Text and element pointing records
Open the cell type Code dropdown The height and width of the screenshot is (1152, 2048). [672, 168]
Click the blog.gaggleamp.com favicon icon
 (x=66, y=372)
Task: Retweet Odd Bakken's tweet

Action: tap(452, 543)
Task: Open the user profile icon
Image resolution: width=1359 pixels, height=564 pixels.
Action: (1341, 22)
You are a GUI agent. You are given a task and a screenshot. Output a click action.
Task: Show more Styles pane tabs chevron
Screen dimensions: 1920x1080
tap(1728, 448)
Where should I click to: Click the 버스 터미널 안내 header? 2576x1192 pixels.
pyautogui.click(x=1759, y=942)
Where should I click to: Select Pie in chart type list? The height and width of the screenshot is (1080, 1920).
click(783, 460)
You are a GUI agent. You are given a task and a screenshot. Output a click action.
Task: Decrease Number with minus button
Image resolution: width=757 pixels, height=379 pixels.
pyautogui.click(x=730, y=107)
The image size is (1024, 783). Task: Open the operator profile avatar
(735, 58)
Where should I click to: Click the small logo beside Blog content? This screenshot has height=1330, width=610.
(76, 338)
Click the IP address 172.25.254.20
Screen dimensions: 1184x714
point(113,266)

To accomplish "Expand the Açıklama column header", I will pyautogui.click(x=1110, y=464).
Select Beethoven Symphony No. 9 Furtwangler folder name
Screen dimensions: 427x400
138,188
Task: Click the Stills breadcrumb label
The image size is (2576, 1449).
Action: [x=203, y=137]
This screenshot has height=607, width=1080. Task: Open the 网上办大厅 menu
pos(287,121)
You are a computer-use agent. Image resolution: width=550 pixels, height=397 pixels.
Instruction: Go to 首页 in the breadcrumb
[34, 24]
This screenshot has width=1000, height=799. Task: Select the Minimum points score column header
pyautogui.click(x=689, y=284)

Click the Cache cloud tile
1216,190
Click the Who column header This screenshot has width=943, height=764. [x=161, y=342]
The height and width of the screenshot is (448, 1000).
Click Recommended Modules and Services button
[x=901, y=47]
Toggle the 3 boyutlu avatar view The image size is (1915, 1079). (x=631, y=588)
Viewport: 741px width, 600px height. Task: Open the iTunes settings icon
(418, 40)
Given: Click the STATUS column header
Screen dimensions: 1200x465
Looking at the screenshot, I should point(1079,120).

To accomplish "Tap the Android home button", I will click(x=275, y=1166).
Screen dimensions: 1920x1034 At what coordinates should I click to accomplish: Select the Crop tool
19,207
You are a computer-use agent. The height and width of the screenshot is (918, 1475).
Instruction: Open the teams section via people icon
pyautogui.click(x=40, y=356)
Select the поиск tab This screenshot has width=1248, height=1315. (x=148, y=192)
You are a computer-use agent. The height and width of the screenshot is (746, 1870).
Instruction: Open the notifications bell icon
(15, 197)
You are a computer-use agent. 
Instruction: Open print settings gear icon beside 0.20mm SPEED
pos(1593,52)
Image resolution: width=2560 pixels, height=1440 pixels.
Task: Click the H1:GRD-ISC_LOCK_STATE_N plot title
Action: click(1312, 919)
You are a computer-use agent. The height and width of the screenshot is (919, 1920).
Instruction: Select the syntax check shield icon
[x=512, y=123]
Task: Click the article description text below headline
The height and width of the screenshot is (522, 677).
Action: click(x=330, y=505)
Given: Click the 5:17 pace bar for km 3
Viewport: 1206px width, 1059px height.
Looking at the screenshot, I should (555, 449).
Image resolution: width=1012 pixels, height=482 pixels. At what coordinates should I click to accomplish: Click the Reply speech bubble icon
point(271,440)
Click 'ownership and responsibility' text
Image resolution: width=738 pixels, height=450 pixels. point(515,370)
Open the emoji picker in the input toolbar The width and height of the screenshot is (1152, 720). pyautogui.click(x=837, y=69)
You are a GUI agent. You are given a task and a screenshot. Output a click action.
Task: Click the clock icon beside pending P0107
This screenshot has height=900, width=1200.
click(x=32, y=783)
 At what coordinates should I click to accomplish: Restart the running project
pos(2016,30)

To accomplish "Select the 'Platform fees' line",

Written instruction -> Please rewrite every line of the listing above as a numbered list, one line per item, leaving out the blank lines.

Task result ->
1. Open the cell type Code dropdown The height and width of the screenshot is (1152, 2048). [672, 168]
2. Click the blog.gaggleamp.com favicon icon
3.  (x=66, y=372)
4. Task: Retweet Odd Bakken's tweet
5. Action: tap(452, 543)
6. Task: Open the user profile icon
7. Image resolution: width=1359 pixels, height=564 pixels.
8. Action: (1341, 22)
9. You are a GUI agent. You are given a task and a screenshot. Output a click action.
10. Task: Show more Styles pane tabs chevron
11. Screen dimensions: 1920x1080
12. tap(1728, 448)
13. Where should I click to: Click the 버스 터미널 안내 header? 2576x1192 pixels.
14. pyautogui.click(x=1759, y=942)
15. Where should I click to: Select Pie in chart type list? The height and width of the screenshot is (1080, 1920).
16. click(783, 460)
17. You are a GUI agent. You are given a task and a screenshot. Output a click action.
18. Task: Decrease Number with minus button
19. Image resolution: width=757 pixels, height=379 pixels.
20. pyautogui.click(x=730, y=107)
21. The image size is (1024, 783). Task: Open the operator profile avatar
22. (735, 58)
23. Where should I click to: Click the small logo beside Blog content? This screenshot has height=1330, width=610.
24. (76, 338)
25. Click the IP address 172.25.254.20
26. Screen dimensions: 1184x714
27. point(113,266)
28. To accomplish "Expand the Açıklama column header", I will pyautogui.click(x=1110, y=464).
29. Select Beethoven Symphony No. 9 Furtwangler folder name
30. Screen dimensions: 427x400
31. 138,188
32. Task: Click the Stills breadcrumb label
33. The image size is (2576, 1449).
34. Action: [x=203, y=137]
35. This screenshot has height=607, width=1080. Task: Open the 网上办大厅 menu
36. pos(287,121)
37. You are a computer-use agent. Image resolution: width=550 pixels, height=397 pixels.
38. Instruction: Go to 首页 in the breadcrumb
39. [34, 24]
40. This screenshot has width=1000, height=799. Task: Select the Minimum points score column header
41. pyautogui.click(x=689, y=284)
42. Click the Cache cloud tile
43. 1216,190
44. Click the Who column header This screenshot has width=943, height=764. [x=161, y=342]
45. The height and width of the screenshot is (448, 1000).
46. Click Recommended Modules and Services button
47. [x=901, y=47]
48. Toggle the 3 boyutlu avatar view The image size is (1915, 1079). (x=631, y=588)
49. Viewport: 741px width, 600px height. Task: Open the iTunes settings icon
50. (418, 40)
51. Given: Click the STATUS column header
52. Screen dimensions: 1200x465
53. Looking at the screenshot, I should point(1079,120).
54. To accomplish "Tap the Android home button", I will click(x=275, y=1166).
55. Screen dimensions: 1920x1034 At what coordinates should I click to accomplish: Select the Crop tool
56. 19,207
57. You are a computer-use agent. The height and width of the screenshot is (918, 1475).
58. Instruction: Open the teams section via people icon
59. pyautogui.click(x=40, y=356)
60. Select the поиск tab This screenshot has width=1248, height=1315. (x=148, y=192)
61. You are a computer-use agent. The height and width of the screenshot is (746, 1870).
62. Instruction: Open the notifications bell icon
63. (15, 197)
64. You are a computer-use agent. 
65. Instruction: Open print settings gear icon beside 0.20mm SPEED
66. pos(1593,52)
67. Image resolution: width=2560 pixels, height=1440 pixels.
68. Task: Click the H1:GRD-ISC_LOCK_STATE_N plot title
69. Action: click(1312, 919)
70. You are a computer-use agent. The height and width of the screenshot is (919, 1920).
71. Instruction: Select the syntax check shield icon
72. [x=512, y=123]
73. Task: Click the article description text below headline
74. The height and width of the screenshot is (522, 677).
75. Action: click(x=330, y=505)
76. Given: Click the 5:17 pace bar for km 3
77. Viewport: 1206px width, 1059px height.
78. Looking at the screenshot, I should (555, 449).
79. Image resolution: width=1012 pixels, height=482 pixels. At what coordinates should I click to accomplish: Click the Reply speech bubble icon
80. point(271,440)
81. Click 'ownership and responsibility' text
82. Image resolution: width=738 pixels, height=450 pixels. point(515,370)
83. Open the emoji picker in the input toolbar The width and height of the screenshot is (1152, 720). pyautogui.click(x=837, y=69)
84. You are a GUI agent. You are given a task and a screenshot. Output a click action.
85. Task: Click the clock icon beside pending P0107
86. This screenshot has height=900, width=1200.
87. click(x=32, y=783)
88.  At what coordinates should I click to accomplish: Restart the running project
89. pos(2016,30)
90. To accomplish "Select the 'Platform fees' line",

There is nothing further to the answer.